(Screen grounding entries)
###
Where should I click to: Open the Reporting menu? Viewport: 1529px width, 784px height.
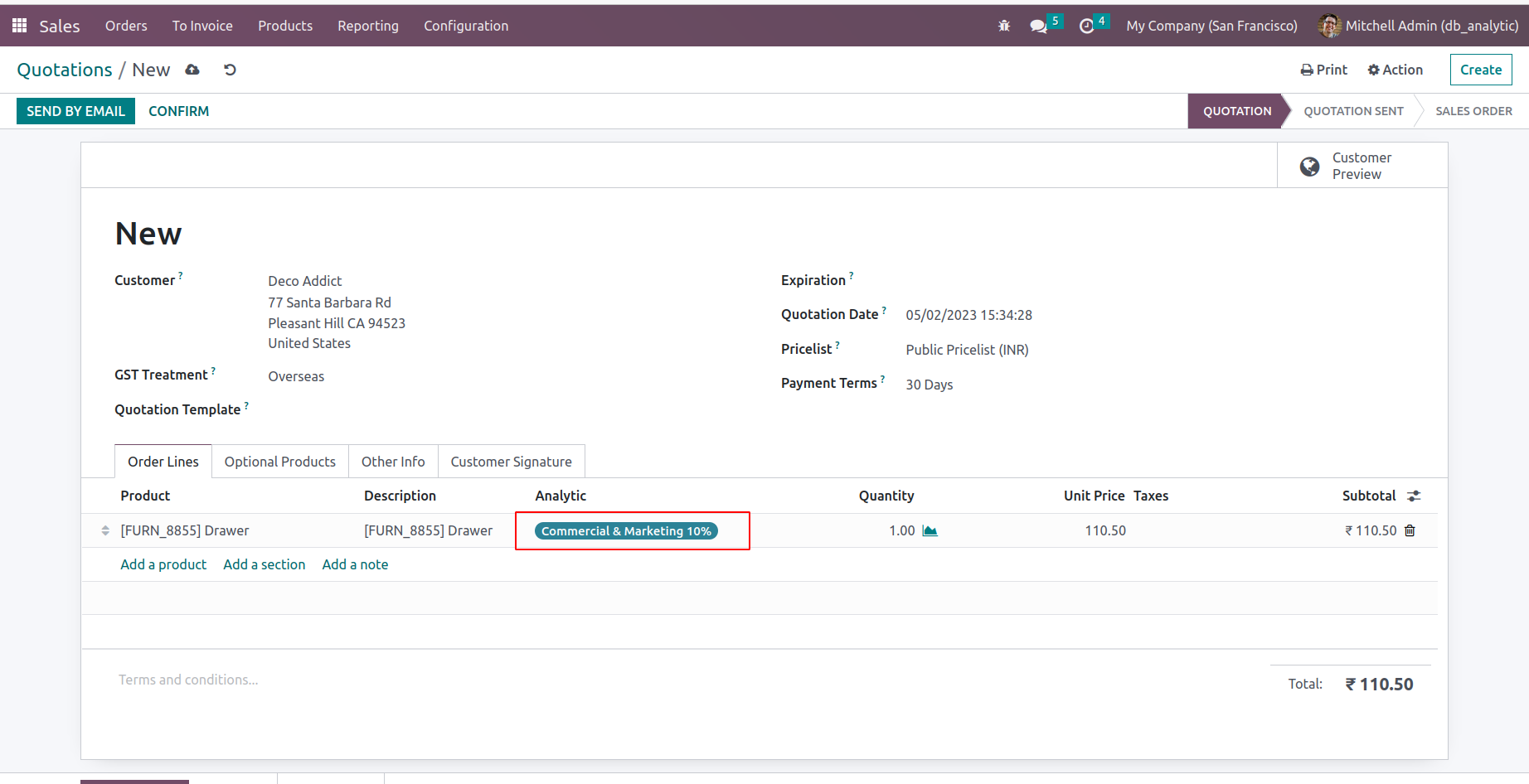pyautogui.click(x=367, y=26)
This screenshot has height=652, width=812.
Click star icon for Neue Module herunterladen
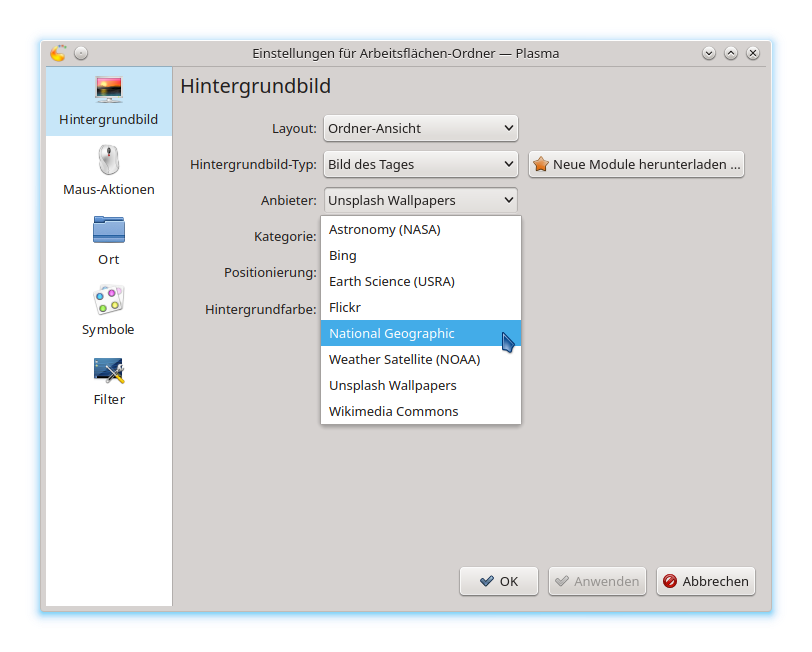click(541, 164)
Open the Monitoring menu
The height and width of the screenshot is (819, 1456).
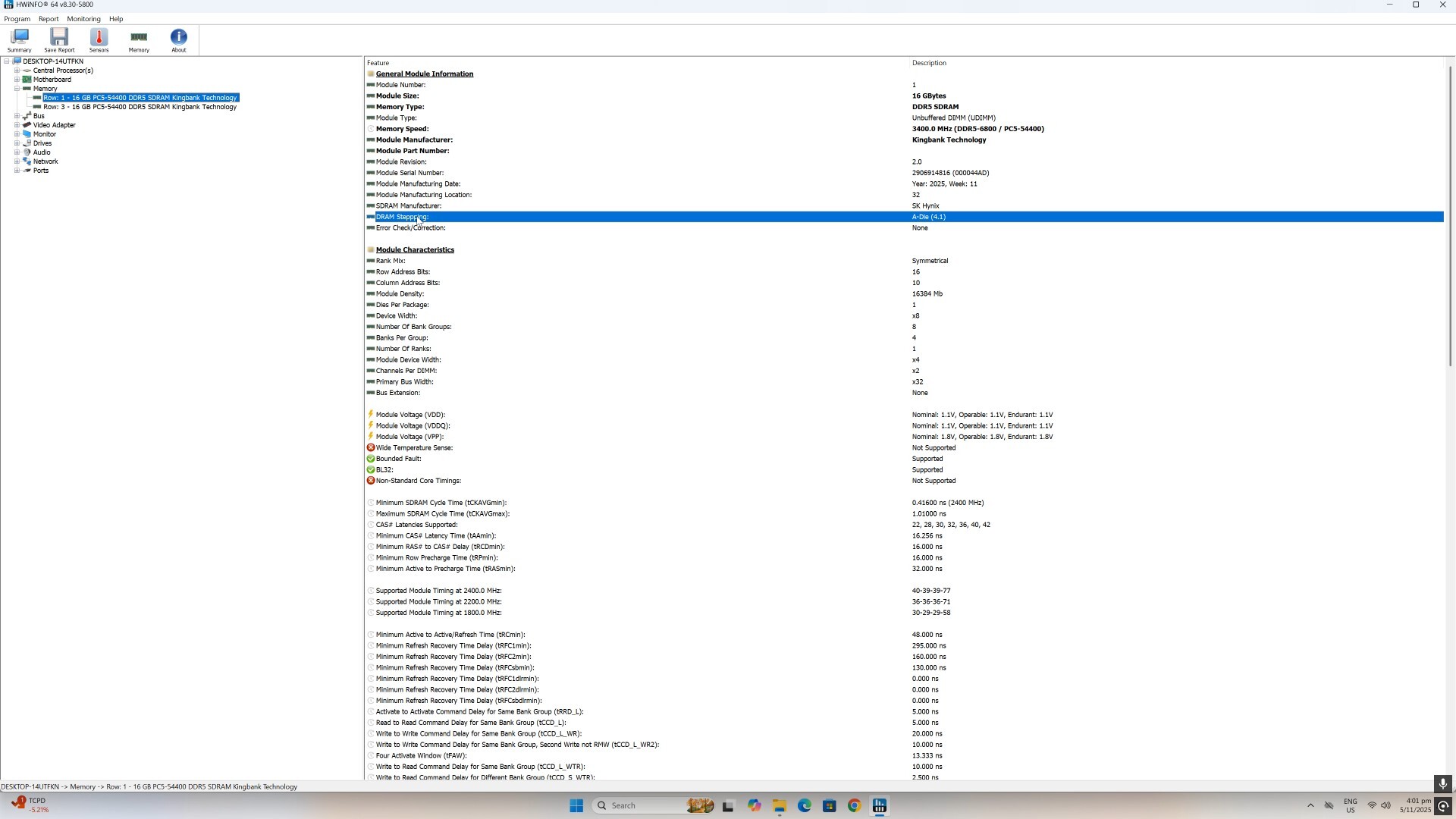pos(83,18)
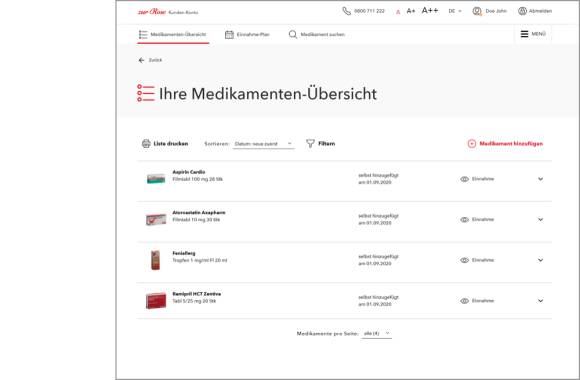Screen dimensions: 580x380
Task: Open the DE language selector
Action: coord(455,11)
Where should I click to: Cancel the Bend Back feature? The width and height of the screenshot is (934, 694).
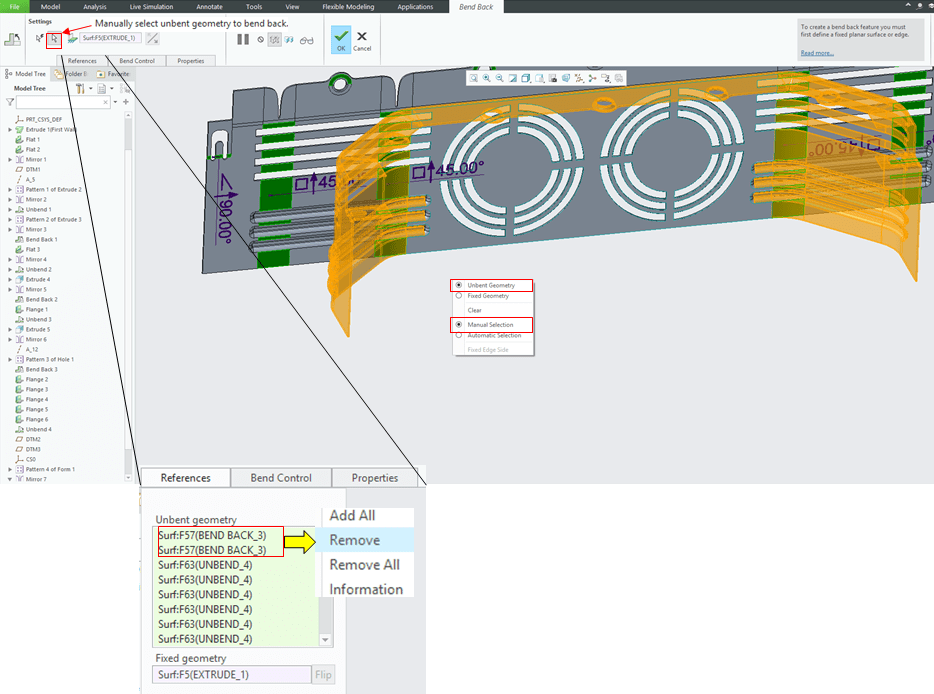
###
**WHAT IS NEEDED:**
Render the entries above as a Markdown table with two columns, Row and Line, giving each non-blank line its own numbered row and leaving out the pictures.

**WORKED ANSWER:**
| Row | Line |
|---|---|
| 1 | Where should I click to: Open the Reporting menu? Viewport: 1529px width, 784px height. |
| 2 | pyautogui.click(x=367, y=26) |
| 3 | This screenshot has height=652, width=812. |
| 4 | Click star icon for Neue Module herunterladen |
| 5 | click(541, 164) |
| 6 | Open the Monitoring menu |
| 7 | The height and width of the screenshot is (819, 1456). |
| 8 | pos(83,18) |
| 9 | Screen dimensions: 580x380 |
| 10 | Task: Open the DE language selector |
| 11 | Action: coord(455,11) |
| 12 | Where should I click to: Cancel the Bend Back feature? The width and height of the screenshot is (934, 694). |